To the unfortunate person in the front row at a demo: “That didn’t hurt much did it?” “The good news is the medic is on his way. And you don’t want to know the bad news.”

To the guy in the back row at the demo: “nice catch, now would you bring my bowl back so I can put it back in the chuck?”

“Where’d all that blood come from. Argh! it’s all mine?”

From the wife: “Why did we need a new microwave?” More from the wife: “No! You can’t put wood in my freezer.” Also, “what’s this wood doing in my pantry (buffet, linen closet, etc.)?”

How do I get my chuck (face-plate, etc.) off the spindle?

That’s a nasty cut, but super glue will work just as well as stitches.

You really should have let the super glue dry before turning the lathe back-on.

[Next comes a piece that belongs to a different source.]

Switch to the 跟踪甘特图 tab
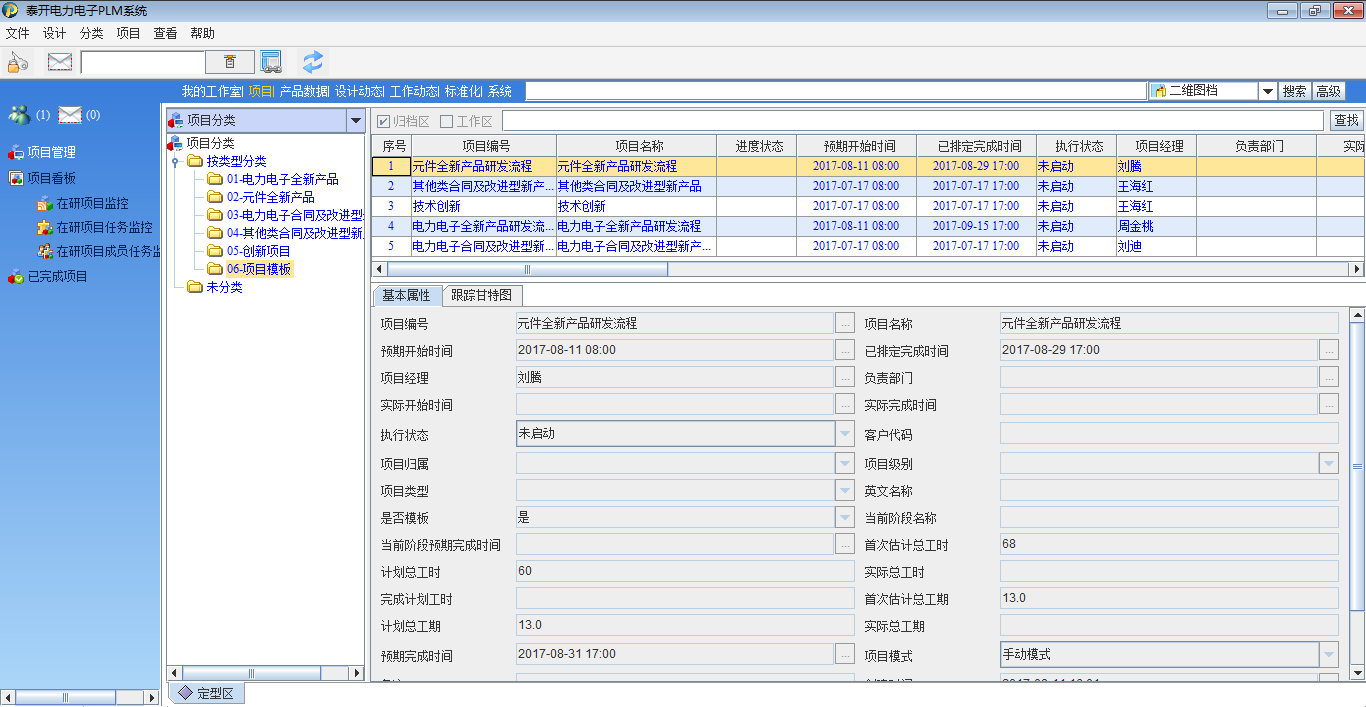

As a side note: Super glue really improves your grip on a skew chisel. Keeps it from being snatched out of your hand and stabbing you in the foot. Fortunately my old steel toe shoes issued to be during my intense culinary studies while enrolled in army KP have served me well in that regard. The army apparently got inside information about me and sharp instruments from my mom when they drafted me.

In response to that smart aleck at the demo; Of course I know the difference between a gouge and a scraper.

I usually start sanding with 36-grit, it saves my scraper.

I’m looking for the other segmented piece, it’s around here some place. Who would have ever thought to look for it in the ceiling?

Wow! Look at that, you really are allergic to rosewood.

Did you see that big hunk of wood I had on the lathe run through the shop introducing itself to everyone?

Yup! Wormy mesquite can be nasty. Ya shud’ve wore a face shield. No! I’ve never been able to describe the taste.

Critique: My kids were the greatest recipients of my woodturnings until they all moved without leaving forwarding addresses, so now I simply leave them on top of the garbage can knowing that Hank is a collector of fine art. I was once asked to critique a woodturning to which I replied, “You expect me to critique that?” Strange as it may sound I’ve not been asked to do a critique since.

Now, about the AAW .......... nuff said.